» **Provided data**:

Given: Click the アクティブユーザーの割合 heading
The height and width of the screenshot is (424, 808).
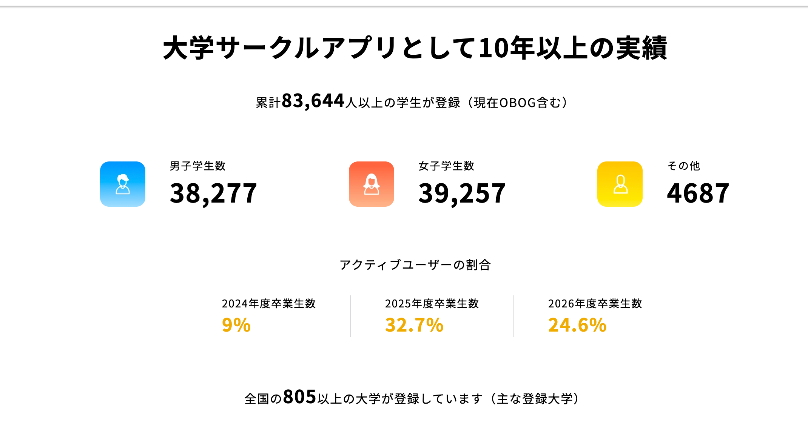Looking at the screenshot, I should pyautogui.click(x=415, y=265).
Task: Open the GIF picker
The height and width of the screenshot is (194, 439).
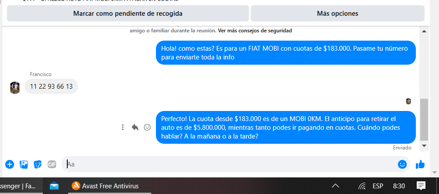Action: pyautogui.click(x=52, y=164)
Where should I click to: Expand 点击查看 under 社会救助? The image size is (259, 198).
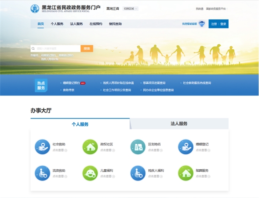coord(60,150)
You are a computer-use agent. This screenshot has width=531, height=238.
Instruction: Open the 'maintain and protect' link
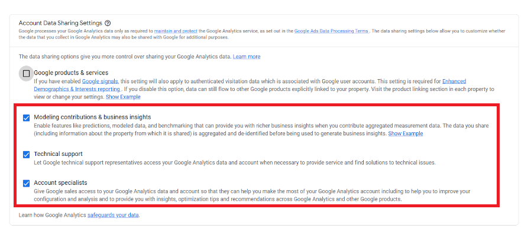174,31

» **Assigned task**: Beginning with the line that holds "Where should I", return each line through the end of the records above exactly. Do not include pictures.

» **Task output**:
Where should I click to: Expand 点击查看 under 社会救助? The image size is (259, 198).
coord(60,150)
You are a computer-use agent. This screenshot has width=531, height=238.
Instruction: Open the 'maintain and protect' link
174,31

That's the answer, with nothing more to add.